[Material for the task]
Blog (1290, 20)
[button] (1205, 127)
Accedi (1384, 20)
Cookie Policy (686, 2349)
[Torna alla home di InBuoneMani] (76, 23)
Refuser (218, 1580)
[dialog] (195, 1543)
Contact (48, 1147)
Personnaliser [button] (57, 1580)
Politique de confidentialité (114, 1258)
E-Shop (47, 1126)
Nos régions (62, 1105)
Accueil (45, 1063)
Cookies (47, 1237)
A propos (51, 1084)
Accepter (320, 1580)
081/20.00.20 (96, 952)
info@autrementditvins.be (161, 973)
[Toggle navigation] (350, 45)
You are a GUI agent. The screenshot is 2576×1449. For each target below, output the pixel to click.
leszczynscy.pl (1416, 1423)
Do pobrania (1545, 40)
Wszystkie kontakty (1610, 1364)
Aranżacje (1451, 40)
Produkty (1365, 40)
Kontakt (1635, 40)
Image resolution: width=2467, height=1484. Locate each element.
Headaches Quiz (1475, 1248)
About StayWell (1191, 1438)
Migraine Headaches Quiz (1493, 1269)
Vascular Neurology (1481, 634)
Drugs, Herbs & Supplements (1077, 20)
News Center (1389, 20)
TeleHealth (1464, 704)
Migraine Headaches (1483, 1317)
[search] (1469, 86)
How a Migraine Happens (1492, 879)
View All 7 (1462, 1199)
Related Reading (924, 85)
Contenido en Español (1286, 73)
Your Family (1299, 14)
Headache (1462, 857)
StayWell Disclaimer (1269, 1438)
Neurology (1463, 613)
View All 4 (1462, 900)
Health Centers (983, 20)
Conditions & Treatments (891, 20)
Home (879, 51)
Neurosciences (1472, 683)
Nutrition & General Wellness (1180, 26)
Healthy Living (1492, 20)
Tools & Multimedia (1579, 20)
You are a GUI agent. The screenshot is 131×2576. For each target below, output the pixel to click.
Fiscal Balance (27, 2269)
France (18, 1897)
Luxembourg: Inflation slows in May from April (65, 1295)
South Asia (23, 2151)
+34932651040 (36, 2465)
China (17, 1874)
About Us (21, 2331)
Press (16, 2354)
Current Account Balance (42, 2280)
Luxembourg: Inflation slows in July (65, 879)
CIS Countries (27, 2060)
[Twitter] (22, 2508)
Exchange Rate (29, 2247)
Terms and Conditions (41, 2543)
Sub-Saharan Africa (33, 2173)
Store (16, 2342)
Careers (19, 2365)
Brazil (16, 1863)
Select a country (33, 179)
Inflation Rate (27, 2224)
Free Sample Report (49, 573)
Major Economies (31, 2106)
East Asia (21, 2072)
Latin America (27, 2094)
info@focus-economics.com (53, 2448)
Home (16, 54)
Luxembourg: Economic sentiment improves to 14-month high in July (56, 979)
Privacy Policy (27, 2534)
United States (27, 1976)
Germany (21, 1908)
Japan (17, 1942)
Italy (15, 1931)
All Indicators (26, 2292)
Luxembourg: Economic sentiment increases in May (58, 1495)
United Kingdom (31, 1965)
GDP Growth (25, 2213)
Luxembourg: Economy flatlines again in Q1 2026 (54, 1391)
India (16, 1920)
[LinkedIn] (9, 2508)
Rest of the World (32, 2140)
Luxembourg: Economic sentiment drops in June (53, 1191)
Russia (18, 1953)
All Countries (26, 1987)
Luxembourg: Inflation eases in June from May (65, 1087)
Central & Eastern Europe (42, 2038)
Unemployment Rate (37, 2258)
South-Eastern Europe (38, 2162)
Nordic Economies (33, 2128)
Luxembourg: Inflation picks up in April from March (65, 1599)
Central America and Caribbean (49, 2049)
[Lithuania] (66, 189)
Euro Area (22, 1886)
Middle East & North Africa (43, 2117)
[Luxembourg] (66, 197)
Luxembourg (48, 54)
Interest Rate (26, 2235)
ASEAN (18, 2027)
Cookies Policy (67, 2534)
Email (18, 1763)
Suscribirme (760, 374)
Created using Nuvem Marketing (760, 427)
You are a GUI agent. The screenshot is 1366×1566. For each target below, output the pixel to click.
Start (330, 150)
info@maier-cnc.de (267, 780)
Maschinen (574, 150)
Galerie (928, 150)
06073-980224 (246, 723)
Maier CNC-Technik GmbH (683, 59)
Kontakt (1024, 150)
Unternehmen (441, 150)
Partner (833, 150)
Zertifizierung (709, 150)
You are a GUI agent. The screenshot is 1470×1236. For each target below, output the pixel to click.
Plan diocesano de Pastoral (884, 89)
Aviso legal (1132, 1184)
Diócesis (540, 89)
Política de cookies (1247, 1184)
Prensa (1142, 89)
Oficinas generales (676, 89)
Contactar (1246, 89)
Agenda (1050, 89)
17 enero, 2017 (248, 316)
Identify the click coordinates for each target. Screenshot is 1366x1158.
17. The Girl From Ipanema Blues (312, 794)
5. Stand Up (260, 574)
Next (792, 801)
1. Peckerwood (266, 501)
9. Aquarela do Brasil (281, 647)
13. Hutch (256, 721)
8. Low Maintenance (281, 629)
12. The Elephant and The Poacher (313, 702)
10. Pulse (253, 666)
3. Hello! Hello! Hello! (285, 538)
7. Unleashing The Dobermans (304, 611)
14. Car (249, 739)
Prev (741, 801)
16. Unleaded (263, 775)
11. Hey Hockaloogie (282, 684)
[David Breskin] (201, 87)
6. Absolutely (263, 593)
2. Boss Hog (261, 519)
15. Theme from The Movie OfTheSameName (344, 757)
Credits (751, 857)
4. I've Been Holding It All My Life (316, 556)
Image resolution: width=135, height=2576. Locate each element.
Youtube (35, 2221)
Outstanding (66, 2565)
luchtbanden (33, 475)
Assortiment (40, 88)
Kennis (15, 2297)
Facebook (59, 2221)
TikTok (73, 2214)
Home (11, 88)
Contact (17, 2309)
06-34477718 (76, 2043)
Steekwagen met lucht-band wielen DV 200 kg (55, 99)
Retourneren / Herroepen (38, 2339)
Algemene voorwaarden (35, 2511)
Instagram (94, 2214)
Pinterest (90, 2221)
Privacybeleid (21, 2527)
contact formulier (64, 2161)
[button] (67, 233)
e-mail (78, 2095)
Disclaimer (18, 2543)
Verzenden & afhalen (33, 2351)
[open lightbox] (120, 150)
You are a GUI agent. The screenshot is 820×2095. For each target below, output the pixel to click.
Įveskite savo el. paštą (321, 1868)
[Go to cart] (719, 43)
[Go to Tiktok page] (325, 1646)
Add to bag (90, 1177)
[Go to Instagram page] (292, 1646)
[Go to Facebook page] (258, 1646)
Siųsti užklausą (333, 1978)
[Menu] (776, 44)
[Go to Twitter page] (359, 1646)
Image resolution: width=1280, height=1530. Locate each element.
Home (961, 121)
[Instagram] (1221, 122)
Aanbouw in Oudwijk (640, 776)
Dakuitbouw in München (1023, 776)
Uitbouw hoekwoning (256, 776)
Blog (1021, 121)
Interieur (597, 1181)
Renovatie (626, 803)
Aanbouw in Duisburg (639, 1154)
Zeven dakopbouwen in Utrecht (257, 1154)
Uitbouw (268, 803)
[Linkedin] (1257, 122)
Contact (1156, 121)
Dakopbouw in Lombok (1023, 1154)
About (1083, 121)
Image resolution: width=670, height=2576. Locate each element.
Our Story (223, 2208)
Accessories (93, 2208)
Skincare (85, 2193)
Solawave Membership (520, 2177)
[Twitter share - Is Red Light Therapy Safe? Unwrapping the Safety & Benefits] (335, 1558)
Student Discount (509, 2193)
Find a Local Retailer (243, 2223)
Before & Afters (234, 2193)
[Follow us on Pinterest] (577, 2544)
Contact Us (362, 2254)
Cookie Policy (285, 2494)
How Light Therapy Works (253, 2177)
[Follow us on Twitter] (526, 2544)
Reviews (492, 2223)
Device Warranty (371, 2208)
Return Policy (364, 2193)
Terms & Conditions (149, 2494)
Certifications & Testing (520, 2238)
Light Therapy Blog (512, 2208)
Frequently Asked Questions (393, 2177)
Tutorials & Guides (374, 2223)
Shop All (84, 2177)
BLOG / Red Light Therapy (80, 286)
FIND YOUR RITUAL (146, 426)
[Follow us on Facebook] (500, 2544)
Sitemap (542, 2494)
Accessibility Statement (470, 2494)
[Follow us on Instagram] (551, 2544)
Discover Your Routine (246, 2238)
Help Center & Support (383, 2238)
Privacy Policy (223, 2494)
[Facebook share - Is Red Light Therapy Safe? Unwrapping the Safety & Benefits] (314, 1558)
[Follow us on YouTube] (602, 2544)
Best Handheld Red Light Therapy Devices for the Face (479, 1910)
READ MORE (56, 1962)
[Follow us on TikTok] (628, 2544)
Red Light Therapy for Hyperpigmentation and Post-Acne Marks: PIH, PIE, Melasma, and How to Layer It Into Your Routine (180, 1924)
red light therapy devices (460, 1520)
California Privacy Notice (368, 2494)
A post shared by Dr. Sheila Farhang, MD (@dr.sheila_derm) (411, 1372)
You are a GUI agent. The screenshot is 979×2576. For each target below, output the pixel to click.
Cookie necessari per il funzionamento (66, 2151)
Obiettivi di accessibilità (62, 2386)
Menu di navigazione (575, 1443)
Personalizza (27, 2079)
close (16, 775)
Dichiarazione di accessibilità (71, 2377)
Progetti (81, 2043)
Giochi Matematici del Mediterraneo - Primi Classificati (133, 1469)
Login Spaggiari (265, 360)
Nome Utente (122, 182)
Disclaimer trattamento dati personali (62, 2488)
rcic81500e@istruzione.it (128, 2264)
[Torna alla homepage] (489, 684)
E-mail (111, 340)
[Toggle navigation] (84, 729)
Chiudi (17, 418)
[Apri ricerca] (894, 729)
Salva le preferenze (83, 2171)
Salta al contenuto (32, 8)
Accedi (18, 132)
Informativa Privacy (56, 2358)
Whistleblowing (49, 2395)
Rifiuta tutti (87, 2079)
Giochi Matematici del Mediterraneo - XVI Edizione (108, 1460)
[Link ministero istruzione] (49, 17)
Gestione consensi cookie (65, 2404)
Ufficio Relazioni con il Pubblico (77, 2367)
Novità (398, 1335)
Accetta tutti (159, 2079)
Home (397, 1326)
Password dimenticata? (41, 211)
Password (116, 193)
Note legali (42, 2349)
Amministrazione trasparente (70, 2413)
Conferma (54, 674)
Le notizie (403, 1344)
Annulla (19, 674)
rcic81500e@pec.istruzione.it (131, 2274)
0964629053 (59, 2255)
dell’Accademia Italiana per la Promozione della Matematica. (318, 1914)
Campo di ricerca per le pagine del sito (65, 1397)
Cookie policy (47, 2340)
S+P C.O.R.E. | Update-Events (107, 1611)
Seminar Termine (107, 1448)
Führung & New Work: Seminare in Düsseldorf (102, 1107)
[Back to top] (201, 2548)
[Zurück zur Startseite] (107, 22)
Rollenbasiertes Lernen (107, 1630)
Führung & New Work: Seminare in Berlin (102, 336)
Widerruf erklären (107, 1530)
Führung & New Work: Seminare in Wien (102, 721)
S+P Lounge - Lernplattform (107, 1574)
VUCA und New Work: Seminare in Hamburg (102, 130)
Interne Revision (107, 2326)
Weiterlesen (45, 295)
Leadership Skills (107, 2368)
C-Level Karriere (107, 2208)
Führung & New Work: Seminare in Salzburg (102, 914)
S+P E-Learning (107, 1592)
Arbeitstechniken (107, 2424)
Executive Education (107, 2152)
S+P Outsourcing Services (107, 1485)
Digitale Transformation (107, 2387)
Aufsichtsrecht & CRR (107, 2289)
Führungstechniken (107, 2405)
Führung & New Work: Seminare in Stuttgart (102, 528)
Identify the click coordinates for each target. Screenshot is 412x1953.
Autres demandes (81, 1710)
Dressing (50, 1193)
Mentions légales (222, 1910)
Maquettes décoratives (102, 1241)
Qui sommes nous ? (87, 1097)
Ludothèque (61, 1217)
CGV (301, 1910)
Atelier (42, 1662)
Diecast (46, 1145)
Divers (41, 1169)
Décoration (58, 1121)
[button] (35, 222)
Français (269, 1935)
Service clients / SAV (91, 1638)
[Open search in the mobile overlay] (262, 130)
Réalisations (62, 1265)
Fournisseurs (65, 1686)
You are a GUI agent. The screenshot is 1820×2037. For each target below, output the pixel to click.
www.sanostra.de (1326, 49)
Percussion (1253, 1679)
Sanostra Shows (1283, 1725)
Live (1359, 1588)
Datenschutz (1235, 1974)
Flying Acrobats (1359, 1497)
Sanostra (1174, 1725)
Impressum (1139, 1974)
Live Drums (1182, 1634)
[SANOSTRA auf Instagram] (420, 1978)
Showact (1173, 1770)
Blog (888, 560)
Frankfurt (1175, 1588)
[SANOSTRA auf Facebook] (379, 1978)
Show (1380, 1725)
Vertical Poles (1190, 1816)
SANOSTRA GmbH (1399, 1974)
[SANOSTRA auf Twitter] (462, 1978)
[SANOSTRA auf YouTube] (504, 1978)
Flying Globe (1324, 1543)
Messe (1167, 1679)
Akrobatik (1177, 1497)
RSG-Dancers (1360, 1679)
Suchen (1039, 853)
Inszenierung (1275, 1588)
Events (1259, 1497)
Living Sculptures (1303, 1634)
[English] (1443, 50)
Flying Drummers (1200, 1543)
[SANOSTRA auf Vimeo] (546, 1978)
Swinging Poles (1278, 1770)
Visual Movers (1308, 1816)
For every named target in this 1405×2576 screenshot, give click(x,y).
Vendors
[/Material for the task]
Exercise:
Look over the listing and return each line that holds "Migraine".

Solution for this task:
Migraine Headaches Quiz (1493, 1269)
Migraine Headaches (1483, 1317)
How a Migraine Happens (1492, 879)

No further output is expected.